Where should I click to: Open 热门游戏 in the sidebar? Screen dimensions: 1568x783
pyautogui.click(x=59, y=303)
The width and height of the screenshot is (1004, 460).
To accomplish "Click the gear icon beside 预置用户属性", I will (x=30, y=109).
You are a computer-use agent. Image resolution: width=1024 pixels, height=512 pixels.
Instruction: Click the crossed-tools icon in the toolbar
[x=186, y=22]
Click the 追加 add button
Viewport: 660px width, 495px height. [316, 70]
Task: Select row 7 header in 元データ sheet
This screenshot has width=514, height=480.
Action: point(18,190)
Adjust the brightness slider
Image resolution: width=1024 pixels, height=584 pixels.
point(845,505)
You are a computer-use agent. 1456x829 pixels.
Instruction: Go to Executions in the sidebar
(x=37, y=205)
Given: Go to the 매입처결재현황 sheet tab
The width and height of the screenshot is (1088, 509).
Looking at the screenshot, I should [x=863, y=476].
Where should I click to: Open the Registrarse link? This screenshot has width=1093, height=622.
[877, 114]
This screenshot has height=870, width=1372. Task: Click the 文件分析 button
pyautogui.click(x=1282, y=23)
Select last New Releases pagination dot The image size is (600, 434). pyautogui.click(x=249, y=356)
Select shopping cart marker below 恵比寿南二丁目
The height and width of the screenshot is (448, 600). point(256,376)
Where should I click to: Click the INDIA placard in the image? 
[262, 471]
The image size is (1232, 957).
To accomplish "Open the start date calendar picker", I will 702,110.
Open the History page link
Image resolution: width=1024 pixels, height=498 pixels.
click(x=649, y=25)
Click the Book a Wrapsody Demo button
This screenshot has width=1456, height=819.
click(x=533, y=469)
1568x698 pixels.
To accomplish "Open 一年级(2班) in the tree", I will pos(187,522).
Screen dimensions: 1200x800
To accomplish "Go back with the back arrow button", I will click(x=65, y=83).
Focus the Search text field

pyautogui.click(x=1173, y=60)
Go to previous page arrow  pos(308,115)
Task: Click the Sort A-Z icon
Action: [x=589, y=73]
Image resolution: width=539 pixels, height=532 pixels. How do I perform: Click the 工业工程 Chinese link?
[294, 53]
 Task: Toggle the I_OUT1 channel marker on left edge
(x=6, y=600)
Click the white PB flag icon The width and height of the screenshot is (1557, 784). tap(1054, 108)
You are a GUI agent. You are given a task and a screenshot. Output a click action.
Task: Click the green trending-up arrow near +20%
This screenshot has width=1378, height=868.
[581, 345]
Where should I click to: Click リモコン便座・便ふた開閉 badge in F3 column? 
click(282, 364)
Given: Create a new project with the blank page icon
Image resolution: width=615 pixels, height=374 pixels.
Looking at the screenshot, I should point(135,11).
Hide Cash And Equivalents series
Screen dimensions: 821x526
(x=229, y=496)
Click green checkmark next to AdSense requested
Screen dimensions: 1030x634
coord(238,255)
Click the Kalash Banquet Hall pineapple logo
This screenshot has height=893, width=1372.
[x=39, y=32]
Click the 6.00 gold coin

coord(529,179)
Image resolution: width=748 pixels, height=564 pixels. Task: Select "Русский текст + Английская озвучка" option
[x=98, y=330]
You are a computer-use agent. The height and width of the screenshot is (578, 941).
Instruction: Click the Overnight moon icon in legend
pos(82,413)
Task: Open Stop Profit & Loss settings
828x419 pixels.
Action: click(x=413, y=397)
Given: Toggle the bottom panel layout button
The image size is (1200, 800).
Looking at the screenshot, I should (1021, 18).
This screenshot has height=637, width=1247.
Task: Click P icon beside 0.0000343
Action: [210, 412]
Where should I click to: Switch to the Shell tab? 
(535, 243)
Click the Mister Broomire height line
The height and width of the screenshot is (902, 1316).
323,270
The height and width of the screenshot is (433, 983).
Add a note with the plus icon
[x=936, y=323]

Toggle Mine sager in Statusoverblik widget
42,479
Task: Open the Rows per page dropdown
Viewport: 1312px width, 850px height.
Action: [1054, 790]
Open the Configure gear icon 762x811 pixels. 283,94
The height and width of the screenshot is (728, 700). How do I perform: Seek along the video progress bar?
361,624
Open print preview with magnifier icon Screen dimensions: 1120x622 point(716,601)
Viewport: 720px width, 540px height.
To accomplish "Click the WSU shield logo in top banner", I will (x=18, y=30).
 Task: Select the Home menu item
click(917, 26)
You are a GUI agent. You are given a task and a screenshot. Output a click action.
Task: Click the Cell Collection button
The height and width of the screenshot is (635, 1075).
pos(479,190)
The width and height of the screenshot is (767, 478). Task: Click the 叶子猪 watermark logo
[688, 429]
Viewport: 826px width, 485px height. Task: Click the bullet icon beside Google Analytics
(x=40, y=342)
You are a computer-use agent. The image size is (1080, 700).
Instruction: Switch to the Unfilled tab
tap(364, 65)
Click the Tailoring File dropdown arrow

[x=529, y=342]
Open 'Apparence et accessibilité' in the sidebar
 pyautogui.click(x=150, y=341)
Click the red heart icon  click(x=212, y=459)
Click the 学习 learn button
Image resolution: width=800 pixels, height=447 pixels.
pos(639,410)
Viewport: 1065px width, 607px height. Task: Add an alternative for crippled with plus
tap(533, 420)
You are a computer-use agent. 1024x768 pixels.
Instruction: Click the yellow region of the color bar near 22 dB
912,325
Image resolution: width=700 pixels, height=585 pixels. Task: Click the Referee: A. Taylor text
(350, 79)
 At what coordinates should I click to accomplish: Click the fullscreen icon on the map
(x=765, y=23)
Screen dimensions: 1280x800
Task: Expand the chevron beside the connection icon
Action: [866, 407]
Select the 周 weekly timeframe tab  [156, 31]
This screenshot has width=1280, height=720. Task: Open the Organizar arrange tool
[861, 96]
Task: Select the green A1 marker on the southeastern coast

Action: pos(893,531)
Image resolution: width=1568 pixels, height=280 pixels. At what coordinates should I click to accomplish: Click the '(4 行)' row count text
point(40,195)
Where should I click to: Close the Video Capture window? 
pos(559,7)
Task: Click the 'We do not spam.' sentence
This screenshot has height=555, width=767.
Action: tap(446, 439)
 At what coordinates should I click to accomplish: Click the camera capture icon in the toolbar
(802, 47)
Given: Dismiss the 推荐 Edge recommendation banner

- - -

### GIVEN REQUEST
Can you print all of the entries above again, line for line and unchanged?

### REPLY TO THE TASK
Where should I click to: Open 热门游戏 in the sidebar? Screen dimensions: 1568x783
pyautogui.click(x=59, y=303)
The width and height of the screenshot is (1004, 460).
To accomplish "Click the gear icon beside 预置用户属性", I will (x=30, y=109).
You are a computer-use agent. Image resolution: width=1024 pixels, height=512 pixels.
Instruction: Click the crossed-tools icon in the toolbar
[x=186, y=22]
Click the 追加 add button
Viewport: 660px width, 495px height. [316, 70]
Task: Select row 7 header in 元データ sheet
This screenshot has width=514, height=480.
Action: point(18,190)
Adjust the brightness slider
Image resolution: width=1024 pixels, height=584 pixels.
point(845,505)
You are a computer-use agent. 1456x829 pixels.
Instruction: Go to Executions in the sidebar
(x=37, y=205)
Given: Go to the 매입처결재현황 sheet tab
The width and height of the screenshot is (1088, 509).
Looking at the screenshot, I should [x=863, y=476].
Where should I click to: Open the Registrarse link? This screenshot has width=1093, height=622.
[877, 114]
This screenshot has height=870, width=1372. Task: Click the 文件分析 button
pyautogui.click(x=1282, y=23)
Select last New Releases pagination dot The image size is (600, 434). pyautogui.click(x=249, y=356)
Select shopping cart marker below 恵比寿南二丁目
The height and width of the screenshot is (448, 600). point(256,376)
Where should I click to: Click the INDIA placard in the image? 
[262, 471]
The image size is (1232, 957).
To accomplish "Open the start date calendar picker", I will 702,110.
Open the History page link
Image resolution: width=1024 pixels, height=498 pixels.
click(x=649, y=25)
Click the Book a Wrapsody Demo button
This screenshot has width=1456, height=819.
click(x=533, y=469)
1568x698 pixels.
To accomplish "Open 一年级(2班) in the tree", I will pos(187,522).
Screen dimensions: 1200x800
To accomplish "Go back with the back arrow button", I will click(x=65, y=83).
Focus the Search text field

pyautogui.click(x=1173, y=60)
Go to previous page arrow  pos(308,115)
Task: Click the Sort A-Z icon
Action: [x=589, y=73]
Image resolution: width=539 pixels, height=532 pixels. How do I perform: Click the 工业工程 Chinese link?
[294, 53]
 Task: Toggle the I_OUT1 channel marker on left edge
(x=6, y=600)
Click the white PB flag icon The width and height of the screenshot is (1557, 784). tap(1054, 108)
You are a GUI agent. You are given a task and a screenshot. Output a click action.
Task: Click the green trending-up arrow near +20%
This screenshot has width=1378, height=868.
[581, 345]
Where should I click to: Click リモコン便座・便ふた開閉 badge in F3 column? 
click(282, 364)
Given: Create a new project with the blank page icon
Image resolution: width=615 pixels, height=374 pixels.
Looking at the screenshot, I should point(135,11).
Hide Cash And Equivalents series
Screen dimensions: 821x526
(x=229, y=496)
Click green checkmark next to AdSense requested
Screen dimensions: 1030x634
coord(238,255)
Click the Kalash Banquet Hall pineapple logo
This screenshot has height=893, width=1372.
[x=39, y=32]
Click the 6.00 gold coin

coord(529,179)
Image resolution: width=748 pixels, height=564 pixels. Task: Select "Русский текст + Английская озвучка" option
[x=98, y=330]
You are a computer-use agent. The height and width of the screenshot is (578, 941).
Instruction: Click the Overnight moon icon in legend
pos(82,413)
Task: Open Stop Profit & Loss settings
828x419 pixels.
Action: click(x=413, y=397)
Given: Toggle the bottom panel layout button
The image size is (1200, 800).
Looking at the screenshot, I should (1021, 18).
This screenshot has height=637, width=1247.
Task: Click P icon beside 0.0000343
Action: [210, 412]
Where should I click to: Switch to the Shell tab? 
(535, 243)
Click the Mister Broomire height line
The height and width of the screenshot is (902, 1316).
323,270
The height and width of the screenshot is (433, 983).
Add a note with the plus icon
[x=936, y=323]

Toggle Mine sager in Statusoverblik widget
42,479
Task: Open the Rows per page dropdown
Viewport: 1312px width, 850px height.
Action: [1054, 790]
Open the Configure gear icon 762x811 pixels. 283,94
The height and width of the screenshot is (728, 700). How do I perform: Seek along the video progress bar?
361,624
Open print preview with magnifier icon Screen dimensions: 1120x622 point(716,601)
Viewport: 720px width, 540px height.
To accomplish "Click the WSU shield logo in top banner", I will (x=18, y=30).
 Task: Select the Home menu item
click(917, 26)
You are a GUI agent. You are given a task and a screenshot. Output a click action.
Task: Click the Cell Collection button
The height and width of the screenshot is (635, 1075).
pos(479,190)
The width and height of the screenshot is (767, 478). Task: Click the 叶子猪 watermark logo
[688, 429]
Viewport: 826px width, 485px height. Task: Click the bullet icon beside Google Analytics
(x=40, y=342)
You are a computer-use agent. The image size is (1080, 700).
Instruction: Switch to the Unfilled tab
tap(364, 65)
Click the Tailoring File dropdown arrow

[x=529, y=342]
Open 'Apparence et accessibilité' in the sidebar
 pyautogui.click(x=150, y=341)
Click the red heart icon  click(x=212, y=459)
Click the 学习 learn button
Image resolution: width=800 pixels, height=447 pixels.
pos(639,410)
Viewport: 1065px width, 607px height. Task: Add an alternative for crippled with plus
tap(533, 420)
You are a computer-use agent. 1024x768 pixels.
Instruction: Click the yellow region of the color bar near 22 dB
912,325
Image resolution: width=700 pixels, height=585 pixels. Task: Click the Referee: A. Taylor text
(350, 79)
 At what coordinates should I click to accomplish: Click the fullscreen icon on the map
(x=765, y=23)
Screen dimensions: 1280x800
Task: Expand the chevron beside the connection icon
Action: [866, 407]
Select the 周 weekly timeframe tab  [156, 31]
This screenshot has width=1280, height=720. Task: Open the Organizar arrange tool
[861, 96]
Task: Select the green A1 marker on the southeastern coast

Action: pos(893,531)
Image resolution: width=1568 pixels, height=280 pixels. At what coordinates should I click to accomplish: Click the '(4 行)' row count text
point(40,195)
Where should I click to: Close the Video Capture window? 
pos(559,7)
Task: Click the 'We do not spam.' sentence
This screenshot has height=555, width=767.
Action: tap(446, 439)
 At what coordinates should I click to accomplish: Click the camera capture icon in the toolbar
(802, 47)
Given: Dismiss the 推荐 Edge recommendation banner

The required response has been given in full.